Civic participation involves individuals advocating to make a change in the lives of the public and wider community through both political and non-political methods. Civic participation has played an integral role in the legalisation of same sex marriage through things such as social media and celebrities advocating for change, pride festivities such as the mardi gras and individuals from the community supporting the issue.
Social media is an integral part of modern society and has had an immense impact on the legalisation of same sex marriage. This is due to some celebrities using their platforms to advocate for LGBTQ+ rights, and thus influence their followers too. In her book “Same Sex Marriage and Social Media: How Online Networks Accelerated The Marriage Equality Movement”, Rhonda Gibson writes about how social media has addressed the issue of equality and marriage within the LGBTQ+ community. Some scholars are incredulous that social media should be considered political engagement. Malcolm Gladwell (2010) argues that the weak connections between people on social media are too inadequate to create the engagement needed to produce actual change, thus implying that social media essentially does not have an effect on the legalisation of same sex marriage (Gibson, 2018).
Despite this, however, civic participation on social media for the past 10 years has increased greatly, and campaigns launched solely on social media have gained great traction. The “Say Yes” Campaign was one of them, with millions of people around the world lobbying social media to allow the legalisation of same sex marriage. Openly gay celebrities such as Colton Haynes and Neil Patrick Harris as well as Australian celebrities like Margot Robbie and Chris Hemsworth showed their support online, thus increasing awareness of the issue, resulting in more people lobbying for the campaign.
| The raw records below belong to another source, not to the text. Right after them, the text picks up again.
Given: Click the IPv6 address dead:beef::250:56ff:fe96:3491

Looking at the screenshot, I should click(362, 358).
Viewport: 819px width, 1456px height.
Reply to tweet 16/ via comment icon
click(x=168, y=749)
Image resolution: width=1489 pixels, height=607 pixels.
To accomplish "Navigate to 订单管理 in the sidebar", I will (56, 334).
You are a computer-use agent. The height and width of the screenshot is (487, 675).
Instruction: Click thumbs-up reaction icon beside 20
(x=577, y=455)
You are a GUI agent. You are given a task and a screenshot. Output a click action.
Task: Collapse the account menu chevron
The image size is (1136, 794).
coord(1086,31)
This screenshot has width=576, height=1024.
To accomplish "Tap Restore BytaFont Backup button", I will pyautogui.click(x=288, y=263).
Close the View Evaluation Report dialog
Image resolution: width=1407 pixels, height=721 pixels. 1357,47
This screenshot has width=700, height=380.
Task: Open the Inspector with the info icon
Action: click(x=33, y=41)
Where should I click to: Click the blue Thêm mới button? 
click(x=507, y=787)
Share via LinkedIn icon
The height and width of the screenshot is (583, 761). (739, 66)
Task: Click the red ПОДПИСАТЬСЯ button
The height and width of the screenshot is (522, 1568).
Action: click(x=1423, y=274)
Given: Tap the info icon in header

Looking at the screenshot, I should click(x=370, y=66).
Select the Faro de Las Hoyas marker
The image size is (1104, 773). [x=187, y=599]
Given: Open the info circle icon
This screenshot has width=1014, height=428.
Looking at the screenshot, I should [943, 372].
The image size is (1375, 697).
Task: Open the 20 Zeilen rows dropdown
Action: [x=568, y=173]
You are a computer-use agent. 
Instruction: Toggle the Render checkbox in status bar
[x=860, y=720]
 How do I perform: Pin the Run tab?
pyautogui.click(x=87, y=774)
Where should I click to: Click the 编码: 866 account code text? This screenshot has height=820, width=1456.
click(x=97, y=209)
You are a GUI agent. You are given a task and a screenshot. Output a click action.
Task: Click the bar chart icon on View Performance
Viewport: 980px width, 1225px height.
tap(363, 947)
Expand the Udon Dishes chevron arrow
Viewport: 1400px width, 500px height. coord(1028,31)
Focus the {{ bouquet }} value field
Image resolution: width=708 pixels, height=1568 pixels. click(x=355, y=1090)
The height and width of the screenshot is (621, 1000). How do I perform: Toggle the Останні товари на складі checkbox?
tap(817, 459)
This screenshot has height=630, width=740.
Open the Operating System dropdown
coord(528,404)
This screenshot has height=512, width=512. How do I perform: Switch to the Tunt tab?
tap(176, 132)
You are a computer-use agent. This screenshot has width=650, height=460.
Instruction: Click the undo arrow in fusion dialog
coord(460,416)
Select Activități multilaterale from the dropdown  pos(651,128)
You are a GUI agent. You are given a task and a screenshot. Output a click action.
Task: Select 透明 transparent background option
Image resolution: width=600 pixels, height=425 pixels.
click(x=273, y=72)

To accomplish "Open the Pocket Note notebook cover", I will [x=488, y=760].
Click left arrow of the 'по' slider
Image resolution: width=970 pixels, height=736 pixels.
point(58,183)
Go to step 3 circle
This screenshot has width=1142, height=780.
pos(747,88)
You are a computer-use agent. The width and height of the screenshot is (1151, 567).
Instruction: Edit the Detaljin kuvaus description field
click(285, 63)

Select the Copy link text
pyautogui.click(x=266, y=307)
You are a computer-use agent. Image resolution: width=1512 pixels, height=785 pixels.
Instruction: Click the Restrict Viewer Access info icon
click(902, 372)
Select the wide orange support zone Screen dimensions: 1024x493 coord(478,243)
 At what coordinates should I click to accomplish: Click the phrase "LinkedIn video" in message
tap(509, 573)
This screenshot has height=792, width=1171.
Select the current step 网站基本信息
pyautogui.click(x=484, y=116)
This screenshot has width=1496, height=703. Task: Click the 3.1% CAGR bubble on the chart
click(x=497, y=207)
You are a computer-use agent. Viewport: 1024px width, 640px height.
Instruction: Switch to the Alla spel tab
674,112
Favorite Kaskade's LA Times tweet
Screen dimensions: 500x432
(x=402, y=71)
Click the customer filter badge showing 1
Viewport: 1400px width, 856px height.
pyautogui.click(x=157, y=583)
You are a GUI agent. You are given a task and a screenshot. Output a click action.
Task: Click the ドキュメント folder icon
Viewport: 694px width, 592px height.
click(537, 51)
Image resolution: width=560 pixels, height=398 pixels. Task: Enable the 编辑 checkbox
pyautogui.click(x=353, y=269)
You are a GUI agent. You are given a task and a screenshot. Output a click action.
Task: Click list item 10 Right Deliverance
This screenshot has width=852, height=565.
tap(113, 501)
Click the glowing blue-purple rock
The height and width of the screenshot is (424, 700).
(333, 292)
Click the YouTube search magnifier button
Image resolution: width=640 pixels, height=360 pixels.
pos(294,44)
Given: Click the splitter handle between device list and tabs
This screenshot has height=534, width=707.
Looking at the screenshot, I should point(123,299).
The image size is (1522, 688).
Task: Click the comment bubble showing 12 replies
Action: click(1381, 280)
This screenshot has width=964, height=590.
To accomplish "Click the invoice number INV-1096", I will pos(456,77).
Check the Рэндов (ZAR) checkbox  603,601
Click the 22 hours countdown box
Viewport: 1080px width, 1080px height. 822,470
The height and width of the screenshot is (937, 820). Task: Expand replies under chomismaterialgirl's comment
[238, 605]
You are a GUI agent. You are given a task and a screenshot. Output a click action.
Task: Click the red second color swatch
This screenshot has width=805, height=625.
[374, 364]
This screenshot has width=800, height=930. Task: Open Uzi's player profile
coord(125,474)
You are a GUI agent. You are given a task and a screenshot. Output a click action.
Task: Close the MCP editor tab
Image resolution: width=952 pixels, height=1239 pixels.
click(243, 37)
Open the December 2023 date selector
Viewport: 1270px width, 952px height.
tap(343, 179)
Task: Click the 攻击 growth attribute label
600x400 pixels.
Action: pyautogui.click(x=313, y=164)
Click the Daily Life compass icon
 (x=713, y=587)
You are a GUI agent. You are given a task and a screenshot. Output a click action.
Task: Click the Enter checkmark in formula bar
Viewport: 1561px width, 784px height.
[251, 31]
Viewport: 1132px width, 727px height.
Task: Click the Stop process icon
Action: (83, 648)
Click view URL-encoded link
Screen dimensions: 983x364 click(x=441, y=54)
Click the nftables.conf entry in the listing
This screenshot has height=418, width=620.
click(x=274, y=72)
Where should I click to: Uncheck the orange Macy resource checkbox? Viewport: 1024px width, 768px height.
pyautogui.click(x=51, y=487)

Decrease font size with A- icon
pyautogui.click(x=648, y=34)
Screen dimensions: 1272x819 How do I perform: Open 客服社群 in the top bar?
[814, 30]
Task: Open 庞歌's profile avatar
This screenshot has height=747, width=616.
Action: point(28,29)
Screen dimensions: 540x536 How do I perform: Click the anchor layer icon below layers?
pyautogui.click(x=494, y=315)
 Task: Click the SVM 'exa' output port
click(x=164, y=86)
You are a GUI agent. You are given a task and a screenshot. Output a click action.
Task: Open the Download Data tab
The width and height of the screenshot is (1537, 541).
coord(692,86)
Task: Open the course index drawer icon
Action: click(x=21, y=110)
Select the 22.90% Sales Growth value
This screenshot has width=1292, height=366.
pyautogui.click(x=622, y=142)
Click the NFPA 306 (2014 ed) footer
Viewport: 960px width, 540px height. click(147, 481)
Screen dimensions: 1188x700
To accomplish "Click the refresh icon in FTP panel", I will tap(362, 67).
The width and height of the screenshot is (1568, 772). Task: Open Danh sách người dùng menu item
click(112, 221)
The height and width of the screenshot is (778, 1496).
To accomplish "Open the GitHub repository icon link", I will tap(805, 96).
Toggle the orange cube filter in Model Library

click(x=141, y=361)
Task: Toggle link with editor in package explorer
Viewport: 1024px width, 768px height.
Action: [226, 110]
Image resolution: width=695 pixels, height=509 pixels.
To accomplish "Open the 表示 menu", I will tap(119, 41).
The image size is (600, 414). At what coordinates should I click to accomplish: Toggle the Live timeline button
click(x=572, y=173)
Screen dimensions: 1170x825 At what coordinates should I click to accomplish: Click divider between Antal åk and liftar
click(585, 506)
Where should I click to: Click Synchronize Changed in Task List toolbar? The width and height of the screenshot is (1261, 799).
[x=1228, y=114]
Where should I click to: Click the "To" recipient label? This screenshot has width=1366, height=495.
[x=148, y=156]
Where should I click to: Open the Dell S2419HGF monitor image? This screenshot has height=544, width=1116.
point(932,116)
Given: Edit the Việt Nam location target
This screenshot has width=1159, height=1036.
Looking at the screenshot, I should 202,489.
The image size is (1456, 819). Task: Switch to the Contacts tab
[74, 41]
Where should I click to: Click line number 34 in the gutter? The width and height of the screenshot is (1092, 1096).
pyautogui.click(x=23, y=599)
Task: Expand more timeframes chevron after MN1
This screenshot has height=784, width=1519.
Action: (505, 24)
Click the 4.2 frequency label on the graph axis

Social media plays a vast role in civic participation in that it allows the general public to access and engage with politics with more ease and decide which political ideas they will associate themselves with. This particularly advantageous for the Same Sex Marriage movement as it provides the ease of civic participation with essentially a click of a button. Individuals may effectively become civic participants through a tweet posted or a Facebook post written, and these posts eventually led to the government announcing the introduction of the plebiscite in 2017, which thus elucidates the true influence of civic participation on the legalisation of same sex marriage.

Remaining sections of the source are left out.